Meaningful Use, IC-10 conversion top CIO challenges

Healthcare chief information officers (CIOs) face unprecedented challenges implementing and managing health IT initiatives in this new regulatory landscape.

To assess what is keeping CIOs up at night as they integrate IT into their healthcare systems and academic medical centers, the Deloitte Center for Health Solutions in Washington, D.C., surveyed 12 CIOs via phone in fall 2012.  

Meeting Meaningful Use (MU) requirements for EHRs as set forth by the HITECH Act, as well as making the conversion from ICD-9 to ICD-10, are the main short-term focuses of CIOs. Of the 12 interviewed, 11 said they are prepared to fulfill MU mandates. But, the report did not indicate what Stage they were prepared for.

The CIOs expressed consistent ideas on foundational work required before focusing on future priorities, including optimization of their existing EMR systems, efficient utilization of new systems, fraud and abuse prevention, patient health information security measures, as well as better management capabilities, policies and procedures.

“These are table stakes for CIOs. They understand each of these well and invest enormous energy and time in making sure these basics are covered,” said report author Harry Greenspun, MD, senior advisor for healthcare transformation and technology at the Deloitte Center for Health Solutions, and his colleagues in the report.

Likewise, CIOs are preparing for payments based on performance and accountable care driven more by competition and less by legislative efforts, the authors stated.

As CIOs work to implement processes for clinical integration, population health management, disease management and care coordination, “their ability to capture, structure, analyze and report results using valid and reliable measures are intense near-term focus points for most,” Greenspun et al reported.

Across the board, CIOs said they must create an information-driven system based on advanced analytics, build an IT platform for expanded scope of services and develop a platform for risk-based contracts with payers.

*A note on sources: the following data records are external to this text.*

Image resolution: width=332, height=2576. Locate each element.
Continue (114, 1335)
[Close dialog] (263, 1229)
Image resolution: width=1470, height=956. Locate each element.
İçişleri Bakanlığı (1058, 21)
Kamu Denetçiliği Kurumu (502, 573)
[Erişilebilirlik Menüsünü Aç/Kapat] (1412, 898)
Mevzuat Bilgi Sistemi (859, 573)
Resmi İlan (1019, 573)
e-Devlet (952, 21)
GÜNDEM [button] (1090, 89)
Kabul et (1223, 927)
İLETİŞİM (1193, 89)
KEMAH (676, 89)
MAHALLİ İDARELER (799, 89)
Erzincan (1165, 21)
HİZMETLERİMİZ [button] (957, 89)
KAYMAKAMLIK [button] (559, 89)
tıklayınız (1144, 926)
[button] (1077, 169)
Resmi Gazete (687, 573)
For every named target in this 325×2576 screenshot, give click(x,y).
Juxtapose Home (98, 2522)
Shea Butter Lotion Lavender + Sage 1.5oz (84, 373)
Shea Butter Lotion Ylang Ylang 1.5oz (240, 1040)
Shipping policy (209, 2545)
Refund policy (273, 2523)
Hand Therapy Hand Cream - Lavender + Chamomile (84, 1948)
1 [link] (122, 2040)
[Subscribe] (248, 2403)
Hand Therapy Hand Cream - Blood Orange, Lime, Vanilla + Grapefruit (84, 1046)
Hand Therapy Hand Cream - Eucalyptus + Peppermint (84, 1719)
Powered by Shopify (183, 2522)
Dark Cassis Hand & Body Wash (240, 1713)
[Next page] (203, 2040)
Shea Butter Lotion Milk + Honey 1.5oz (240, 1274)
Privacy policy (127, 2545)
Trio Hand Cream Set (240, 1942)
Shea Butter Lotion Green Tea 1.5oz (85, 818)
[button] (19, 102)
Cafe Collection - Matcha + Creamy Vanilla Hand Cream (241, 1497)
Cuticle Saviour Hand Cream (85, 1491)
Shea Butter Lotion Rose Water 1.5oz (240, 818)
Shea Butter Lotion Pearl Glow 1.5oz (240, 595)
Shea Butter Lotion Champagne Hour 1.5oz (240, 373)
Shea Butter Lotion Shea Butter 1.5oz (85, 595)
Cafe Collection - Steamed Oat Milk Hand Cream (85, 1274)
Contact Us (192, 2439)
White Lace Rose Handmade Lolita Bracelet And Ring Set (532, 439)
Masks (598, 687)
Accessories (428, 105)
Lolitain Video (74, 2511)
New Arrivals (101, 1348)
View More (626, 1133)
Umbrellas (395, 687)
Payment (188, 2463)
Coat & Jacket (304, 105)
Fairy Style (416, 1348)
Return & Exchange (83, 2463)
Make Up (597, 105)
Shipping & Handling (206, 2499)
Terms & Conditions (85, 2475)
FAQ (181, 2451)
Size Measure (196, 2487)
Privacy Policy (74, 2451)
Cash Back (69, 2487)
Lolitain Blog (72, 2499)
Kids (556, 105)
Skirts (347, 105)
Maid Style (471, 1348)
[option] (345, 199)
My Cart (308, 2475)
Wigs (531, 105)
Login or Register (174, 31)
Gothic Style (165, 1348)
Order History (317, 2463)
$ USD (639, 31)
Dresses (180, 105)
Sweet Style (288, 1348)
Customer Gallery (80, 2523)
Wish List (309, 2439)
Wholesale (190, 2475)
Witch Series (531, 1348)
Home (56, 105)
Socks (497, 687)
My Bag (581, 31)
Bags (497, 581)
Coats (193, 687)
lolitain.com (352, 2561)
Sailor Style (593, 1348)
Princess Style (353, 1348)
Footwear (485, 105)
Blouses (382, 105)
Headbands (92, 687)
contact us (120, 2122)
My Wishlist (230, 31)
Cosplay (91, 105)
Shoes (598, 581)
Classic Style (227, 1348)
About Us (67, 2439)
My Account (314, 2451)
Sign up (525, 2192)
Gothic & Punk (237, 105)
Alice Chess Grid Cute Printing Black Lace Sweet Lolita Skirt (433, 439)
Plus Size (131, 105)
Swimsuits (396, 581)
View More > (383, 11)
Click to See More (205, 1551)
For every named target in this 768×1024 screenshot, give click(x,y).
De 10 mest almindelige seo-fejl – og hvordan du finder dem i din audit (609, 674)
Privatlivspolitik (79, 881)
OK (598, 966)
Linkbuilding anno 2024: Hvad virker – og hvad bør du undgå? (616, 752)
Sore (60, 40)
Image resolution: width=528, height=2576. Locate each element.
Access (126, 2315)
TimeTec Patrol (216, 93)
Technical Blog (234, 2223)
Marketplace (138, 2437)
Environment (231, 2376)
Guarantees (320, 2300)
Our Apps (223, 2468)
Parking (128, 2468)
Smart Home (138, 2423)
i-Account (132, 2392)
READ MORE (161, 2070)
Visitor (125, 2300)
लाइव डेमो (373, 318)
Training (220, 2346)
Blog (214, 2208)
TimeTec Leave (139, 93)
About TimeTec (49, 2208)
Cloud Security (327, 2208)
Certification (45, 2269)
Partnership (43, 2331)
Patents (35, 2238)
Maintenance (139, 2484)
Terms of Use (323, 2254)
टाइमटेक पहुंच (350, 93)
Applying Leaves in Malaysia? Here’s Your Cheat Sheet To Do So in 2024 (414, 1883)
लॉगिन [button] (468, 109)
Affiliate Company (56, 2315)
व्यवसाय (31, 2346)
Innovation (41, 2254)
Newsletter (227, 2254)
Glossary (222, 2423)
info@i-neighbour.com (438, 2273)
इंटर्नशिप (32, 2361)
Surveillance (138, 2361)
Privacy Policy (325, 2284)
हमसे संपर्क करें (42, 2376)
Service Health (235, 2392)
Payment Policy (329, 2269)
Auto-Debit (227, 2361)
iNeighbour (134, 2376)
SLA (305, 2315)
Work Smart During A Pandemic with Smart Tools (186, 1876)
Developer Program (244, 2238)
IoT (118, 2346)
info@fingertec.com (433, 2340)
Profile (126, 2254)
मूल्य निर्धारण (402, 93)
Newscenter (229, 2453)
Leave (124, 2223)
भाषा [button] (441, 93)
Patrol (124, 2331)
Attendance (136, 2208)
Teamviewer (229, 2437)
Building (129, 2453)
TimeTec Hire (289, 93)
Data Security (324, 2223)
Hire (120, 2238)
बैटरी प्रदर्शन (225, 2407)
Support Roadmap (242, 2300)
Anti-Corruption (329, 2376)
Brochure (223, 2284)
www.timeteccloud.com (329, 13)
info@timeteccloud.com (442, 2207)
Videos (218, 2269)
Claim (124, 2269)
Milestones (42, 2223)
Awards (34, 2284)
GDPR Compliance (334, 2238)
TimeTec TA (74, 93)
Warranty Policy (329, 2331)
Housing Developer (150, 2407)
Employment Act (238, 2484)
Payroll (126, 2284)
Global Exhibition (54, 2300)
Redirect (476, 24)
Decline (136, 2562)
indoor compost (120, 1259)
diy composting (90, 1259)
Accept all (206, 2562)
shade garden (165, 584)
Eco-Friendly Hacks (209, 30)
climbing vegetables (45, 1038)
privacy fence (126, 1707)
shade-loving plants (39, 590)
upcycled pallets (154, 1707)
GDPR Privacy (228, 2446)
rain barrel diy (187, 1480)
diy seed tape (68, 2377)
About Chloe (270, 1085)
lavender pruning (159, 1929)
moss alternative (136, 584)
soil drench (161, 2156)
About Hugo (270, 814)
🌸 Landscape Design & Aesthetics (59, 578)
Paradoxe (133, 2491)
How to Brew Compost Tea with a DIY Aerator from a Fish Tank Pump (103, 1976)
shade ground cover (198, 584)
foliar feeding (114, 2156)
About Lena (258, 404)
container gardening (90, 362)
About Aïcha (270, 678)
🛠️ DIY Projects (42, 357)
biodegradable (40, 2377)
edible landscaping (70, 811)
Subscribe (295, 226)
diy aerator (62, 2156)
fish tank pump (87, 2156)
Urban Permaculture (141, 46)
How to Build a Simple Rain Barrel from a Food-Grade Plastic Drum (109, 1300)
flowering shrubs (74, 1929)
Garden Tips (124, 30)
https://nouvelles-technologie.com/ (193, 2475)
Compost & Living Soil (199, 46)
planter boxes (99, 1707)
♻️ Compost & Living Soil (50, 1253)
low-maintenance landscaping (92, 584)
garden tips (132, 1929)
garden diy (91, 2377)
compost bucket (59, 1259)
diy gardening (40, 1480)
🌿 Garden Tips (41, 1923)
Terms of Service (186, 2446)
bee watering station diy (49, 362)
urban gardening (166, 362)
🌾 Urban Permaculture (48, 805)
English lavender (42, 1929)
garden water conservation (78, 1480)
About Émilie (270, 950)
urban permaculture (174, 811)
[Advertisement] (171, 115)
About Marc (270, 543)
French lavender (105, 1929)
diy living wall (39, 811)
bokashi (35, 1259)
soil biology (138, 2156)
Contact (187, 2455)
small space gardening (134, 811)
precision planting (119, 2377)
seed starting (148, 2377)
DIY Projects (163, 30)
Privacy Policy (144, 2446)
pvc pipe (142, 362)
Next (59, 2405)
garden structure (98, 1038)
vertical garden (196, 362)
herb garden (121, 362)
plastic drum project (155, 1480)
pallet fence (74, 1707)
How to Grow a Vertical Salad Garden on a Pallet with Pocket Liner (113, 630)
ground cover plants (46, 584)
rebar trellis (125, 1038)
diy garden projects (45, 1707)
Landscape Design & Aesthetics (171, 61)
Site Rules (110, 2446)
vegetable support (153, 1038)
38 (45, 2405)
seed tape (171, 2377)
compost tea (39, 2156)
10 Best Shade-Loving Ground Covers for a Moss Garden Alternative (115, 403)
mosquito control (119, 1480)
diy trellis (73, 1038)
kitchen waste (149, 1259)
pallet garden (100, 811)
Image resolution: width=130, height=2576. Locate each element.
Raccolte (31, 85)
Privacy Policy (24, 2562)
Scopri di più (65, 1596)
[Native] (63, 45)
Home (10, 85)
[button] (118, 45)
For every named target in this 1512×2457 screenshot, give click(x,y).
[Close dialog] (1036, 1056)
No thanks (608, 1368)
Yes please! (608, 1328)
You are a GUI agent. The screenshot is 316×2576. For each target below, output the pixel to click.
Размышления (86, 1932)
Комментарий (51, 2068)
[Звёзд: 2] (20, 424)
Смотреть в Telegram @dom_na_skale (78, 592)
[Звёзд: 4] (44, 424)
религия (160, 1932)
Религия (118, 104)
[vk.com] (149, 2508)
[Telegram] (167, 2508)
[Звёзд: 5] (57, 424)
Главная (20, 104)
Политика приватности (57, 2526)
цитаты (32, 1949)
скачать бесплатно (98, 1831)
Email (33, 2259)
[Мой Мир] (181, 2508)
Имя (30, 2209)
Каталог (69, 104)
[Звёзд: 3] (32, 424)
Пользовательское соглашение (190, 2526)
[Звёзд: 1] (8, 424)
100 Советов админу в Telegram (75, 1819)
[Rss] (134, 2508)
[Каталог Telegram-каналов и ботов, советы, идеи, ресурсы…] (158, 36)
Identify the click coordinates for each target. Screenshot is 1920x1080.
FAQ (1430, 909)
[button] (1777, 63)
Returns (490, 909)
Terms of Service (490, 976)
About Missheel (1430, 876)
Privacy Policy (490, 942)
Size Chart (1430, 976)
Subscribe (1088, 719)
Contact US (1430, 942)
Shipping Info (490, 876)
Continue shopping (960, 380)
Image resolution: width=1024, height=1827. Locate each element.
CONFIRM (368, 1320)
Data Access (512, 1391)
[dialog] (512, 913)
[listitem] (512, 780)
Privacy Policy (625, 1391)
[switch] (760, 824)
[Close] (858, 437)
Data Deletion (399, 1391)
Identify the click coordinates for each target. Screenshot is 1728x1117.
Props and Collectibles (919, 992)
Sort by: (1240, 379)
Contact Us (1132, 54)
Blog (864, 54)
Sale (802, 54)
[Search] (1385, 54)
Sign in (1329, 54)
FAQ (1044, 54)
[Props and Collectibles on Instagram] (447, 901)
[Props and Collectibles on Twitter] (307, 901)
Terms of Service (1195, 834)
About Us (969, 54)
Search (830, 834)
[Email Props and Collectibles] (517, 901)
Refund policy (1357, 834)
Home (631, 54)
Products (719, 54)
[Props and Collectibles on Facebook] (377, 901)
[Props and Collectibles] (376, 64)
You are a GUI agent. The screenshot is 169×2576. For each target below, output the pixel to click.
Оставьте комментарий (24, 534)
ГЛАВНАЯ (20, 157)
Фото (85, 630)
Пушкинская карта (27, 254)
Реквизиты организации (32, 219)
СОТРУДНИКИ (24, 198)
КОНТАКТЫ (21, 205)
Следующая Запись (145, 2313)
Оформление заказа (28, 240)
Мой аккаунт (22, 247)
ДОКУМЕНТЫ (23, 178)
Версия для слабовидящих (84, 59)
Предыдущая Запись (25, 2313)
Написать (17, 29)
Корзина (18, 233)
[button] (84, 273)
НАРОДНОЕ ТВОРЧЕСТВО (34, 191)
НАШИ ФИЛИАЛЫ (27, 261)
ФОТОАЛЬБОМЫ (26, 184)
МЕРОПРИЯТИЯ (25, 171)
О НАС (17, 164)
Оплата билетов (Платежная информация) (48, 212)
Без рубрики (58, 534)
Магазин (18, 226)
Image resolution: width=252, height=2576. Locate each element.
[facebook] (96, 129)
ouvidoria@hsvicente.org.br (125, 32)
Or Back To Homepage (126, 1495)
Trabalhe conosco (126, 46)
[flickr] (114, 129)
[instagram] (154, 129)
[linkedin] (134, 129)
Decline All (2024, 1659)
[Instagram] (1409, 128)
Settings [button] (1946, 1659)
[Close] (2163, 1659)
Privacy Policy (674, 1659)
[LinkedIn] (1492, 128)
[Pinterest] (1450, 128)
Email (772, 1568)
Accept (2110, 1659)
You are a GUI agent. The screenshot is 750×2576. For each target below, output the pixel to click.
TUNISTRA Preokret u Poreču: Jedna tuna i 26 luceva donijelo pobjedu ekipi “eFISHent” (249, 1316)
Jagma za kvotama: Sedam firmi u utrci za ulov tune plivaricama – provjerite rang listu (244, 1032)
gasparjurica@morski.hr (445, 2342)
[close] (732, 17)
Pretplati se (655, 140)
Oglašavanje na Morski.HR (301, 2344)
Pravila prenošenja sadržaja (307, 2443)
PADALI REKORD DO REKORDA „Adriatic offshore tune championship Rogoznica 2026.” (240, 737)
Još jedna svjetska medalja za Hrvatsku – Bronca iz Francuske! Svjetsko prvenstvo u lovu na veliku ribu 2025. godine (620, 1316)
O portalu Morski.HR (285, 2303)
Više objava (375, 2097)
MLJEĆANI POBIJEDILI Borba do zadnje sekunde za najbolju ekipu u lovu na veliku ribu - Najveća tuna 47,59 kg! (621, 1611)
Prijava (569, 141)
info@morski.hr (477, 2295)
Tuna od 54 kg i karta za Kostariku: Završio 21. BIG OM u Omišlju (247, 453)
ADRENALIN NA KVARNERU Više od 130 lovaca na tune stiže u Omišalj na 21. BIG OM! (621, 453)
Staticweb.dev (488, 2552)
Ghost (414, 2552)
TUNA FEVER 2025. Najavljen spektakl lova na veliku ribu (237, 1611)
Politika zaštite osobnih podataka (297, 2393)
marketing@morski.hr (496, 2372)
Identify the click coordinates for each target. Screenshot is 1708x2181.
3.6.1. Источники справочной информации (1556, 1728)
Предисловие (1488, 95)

“While there is ample innovation, the key is determining the way in which an organization pieces it all together in a way that is manageable,” stated Greenspun and his colleagues, who also later noted, “several CIOs expressed frustration that there has yet to be a proven conceptual model for fitting all the pieces together.”

Investing in technology requires backing from an organization’s board and senior management, and seven out of 12 rated themselves as “very prepared” in soliciting their support.

However, “CIOs express challenges in that, while the rest of the organization is held to 3 and 4 percent annual growth, IT departments demand greater rates of investment over 10 percent,” Greenspun and his colleagues wrote. They concluded that organizations need predictable, substantial funding to implement and integrate health IT.

The authors recommended that CIOs integrate their financial team into their health IT investment strategy.

CIOs also reported challenges in finding technology vendors when considering that the risk these firms may go out of business despite their product’s value.

Diversification of programs and revenue streams, growth and innovation, and interactions with consumers, employers and health insurers and in a wide variety of new models and relationships are “the new normal” for CIOs, the report authors concluded. Robust leadership, competent employees across a wide spectrum and a willingness to embrace an information-driven health system are required to meet the challenges ahead.